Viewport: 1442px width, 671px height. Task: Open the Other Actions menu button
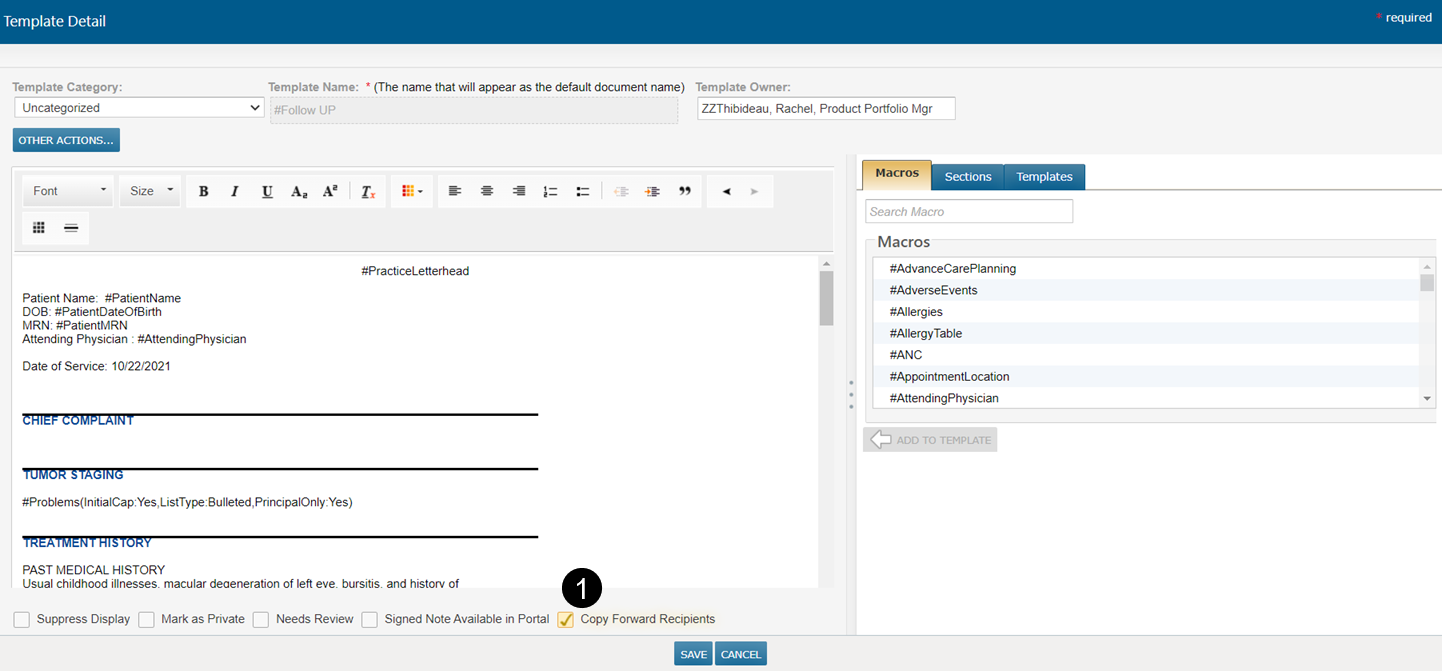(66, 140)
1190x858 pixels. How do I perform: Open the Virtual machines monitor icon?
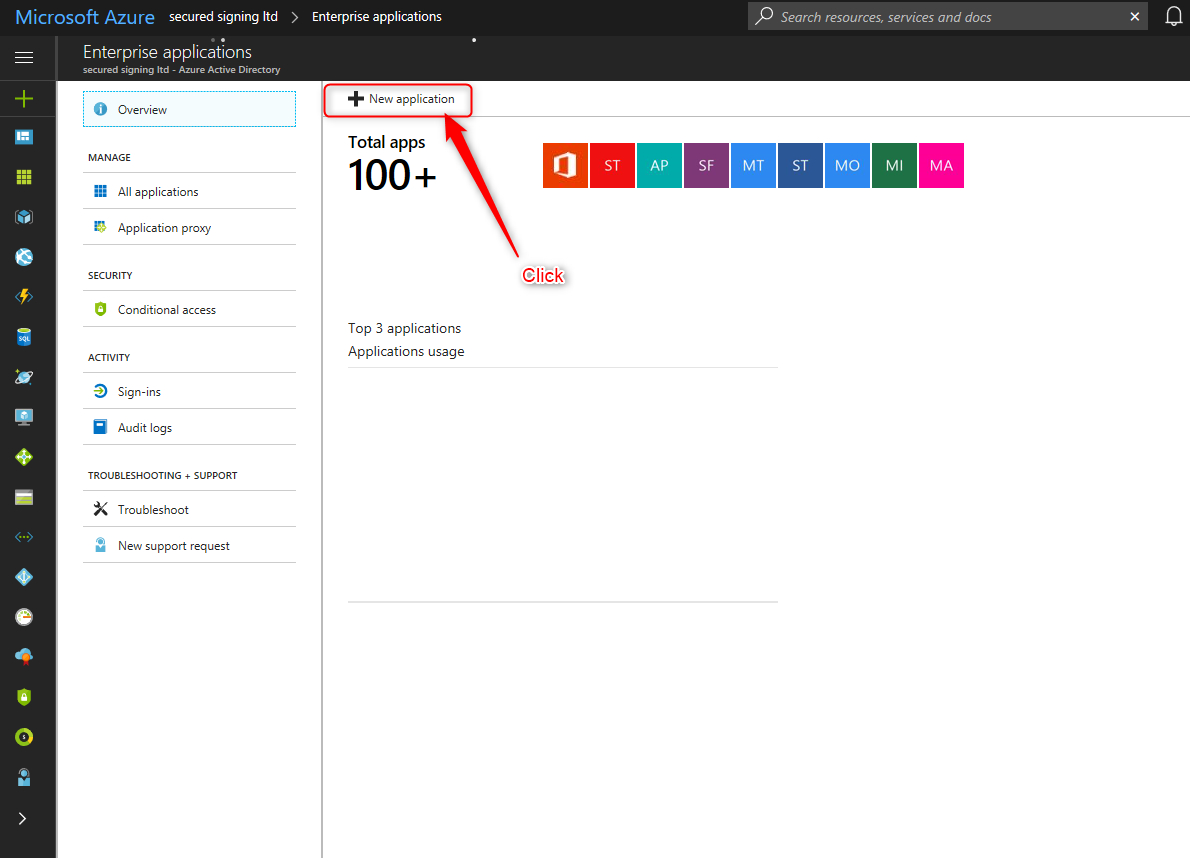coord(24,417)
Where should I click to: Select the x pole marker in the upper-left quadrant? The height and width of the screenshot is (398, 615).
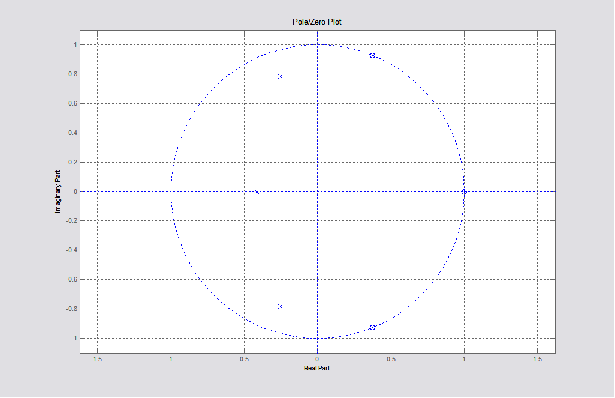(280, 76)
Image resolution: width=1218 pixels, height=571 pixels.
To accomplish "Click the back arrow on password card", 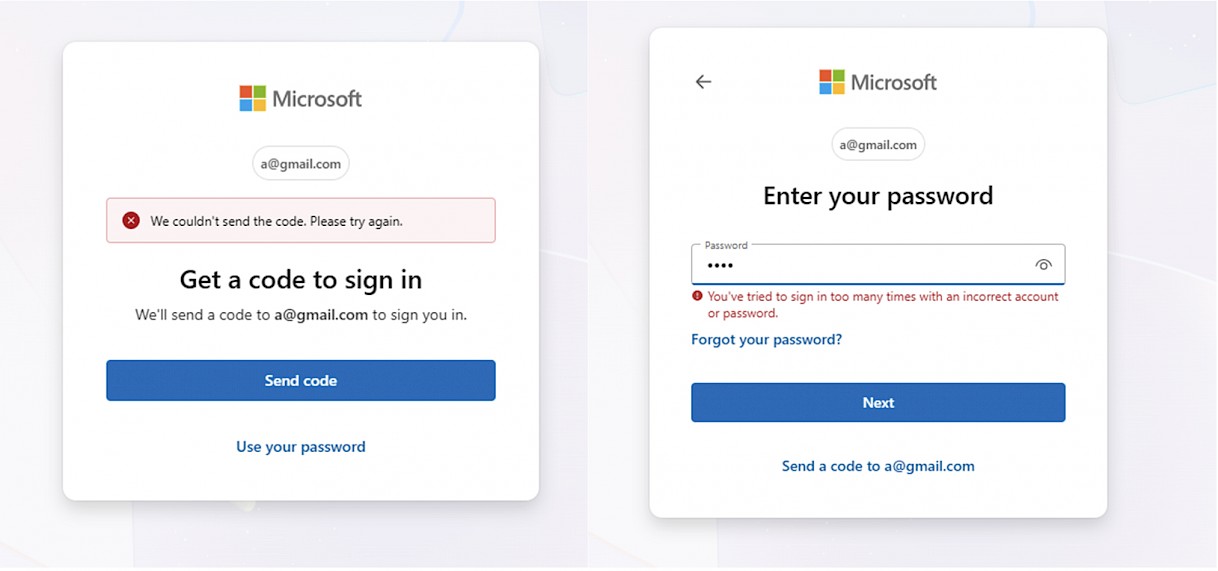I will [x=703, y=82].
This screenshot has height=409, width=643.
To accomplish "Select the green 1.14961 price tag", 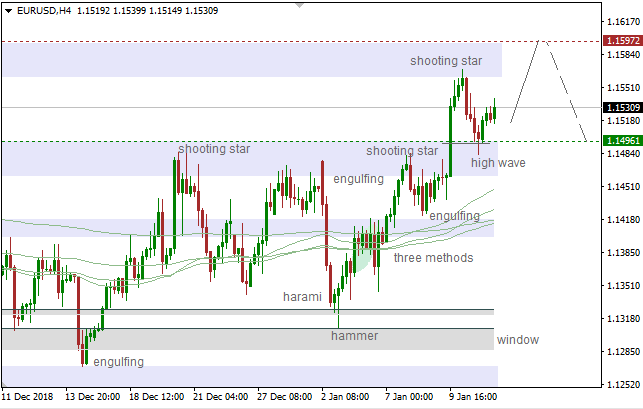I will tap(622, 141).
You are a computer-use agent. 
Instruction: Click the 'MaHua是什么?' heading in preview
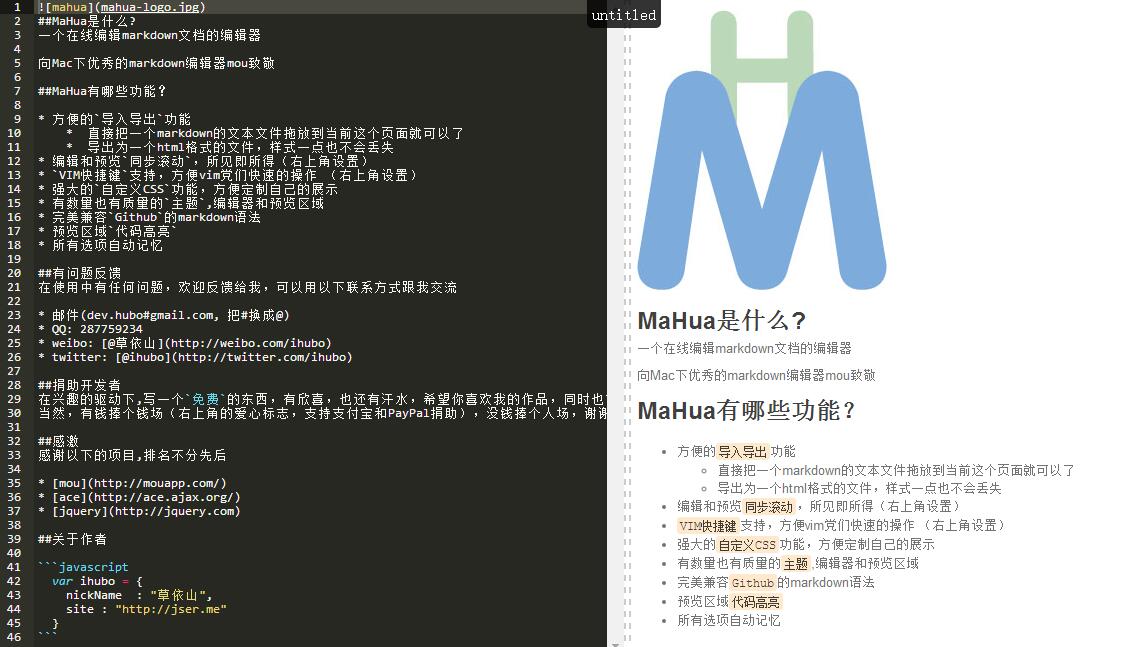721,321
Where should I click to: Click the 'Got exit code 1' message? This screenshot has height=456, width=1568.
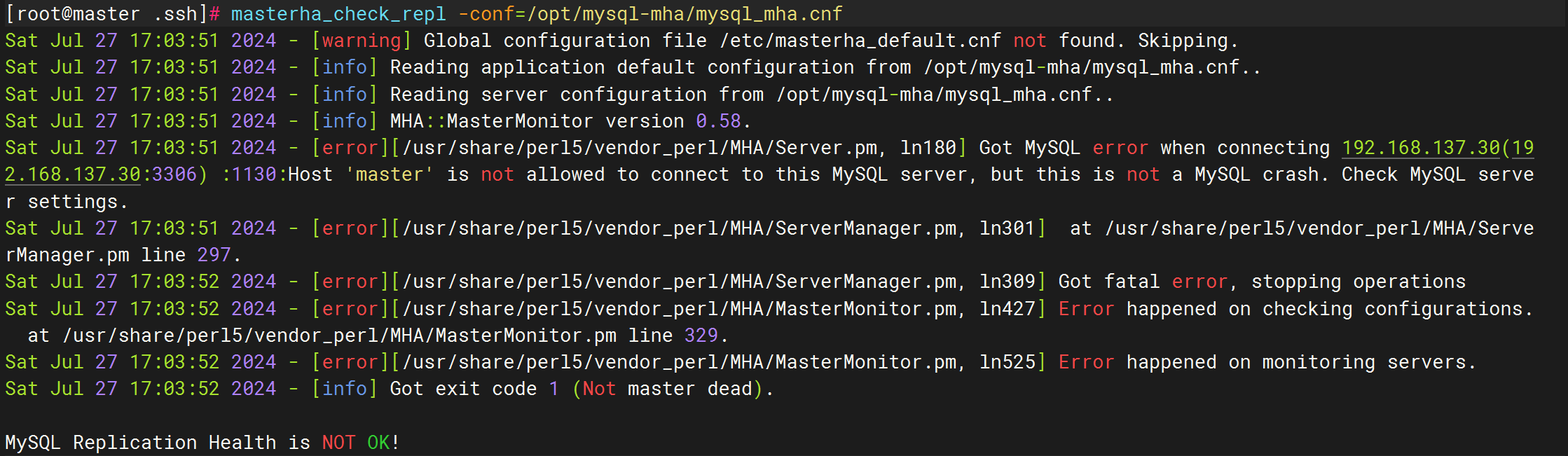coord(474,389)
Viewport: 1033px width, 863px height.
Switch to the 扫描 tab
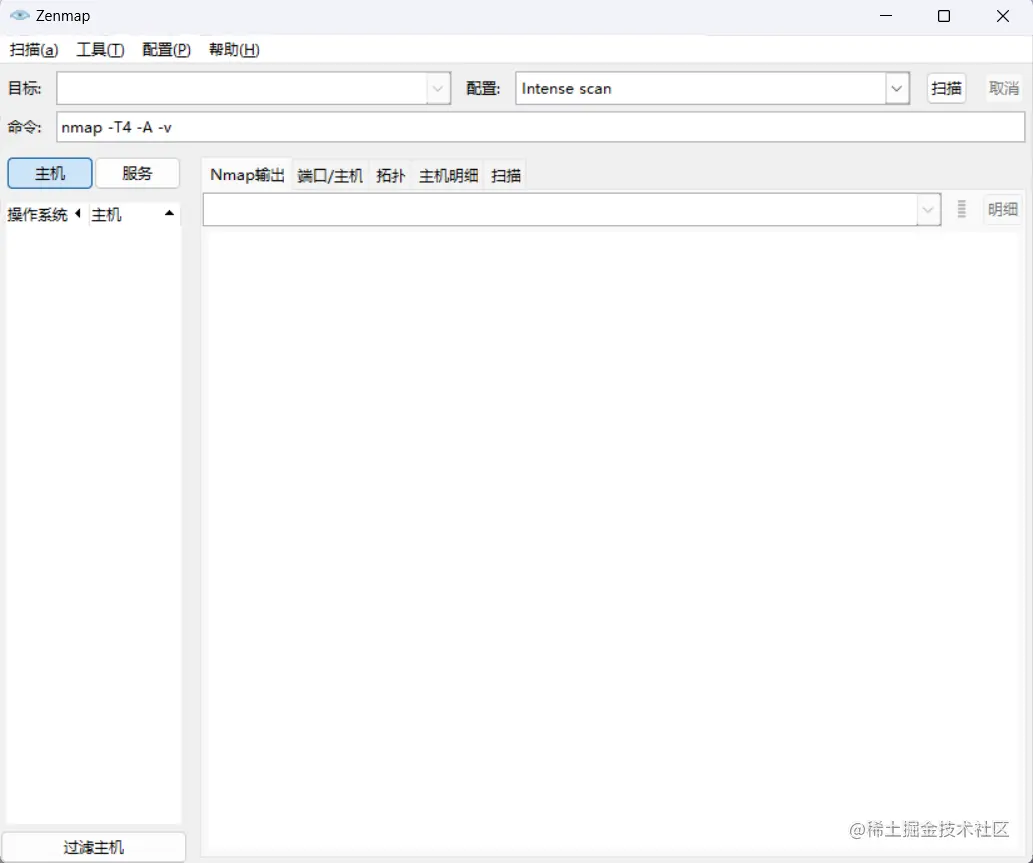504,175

> _TASK STATEMENT_
Make an exact copy of the lines above, starting at the line that contains "Instruction: Click the" and running through the final line of the entries. Omit the pictures.

> _COMPLETED TASK_
Instruction: Click the 'MaHua是什么?' heading in preview
721,321
Where should I click to: Click the 'Got exit code 1' message? This screenshot has height=456, width=1568.
coord(474,389)
Viewport: 1033px width, 863px height.
Switch to the 扫描 tab
504,175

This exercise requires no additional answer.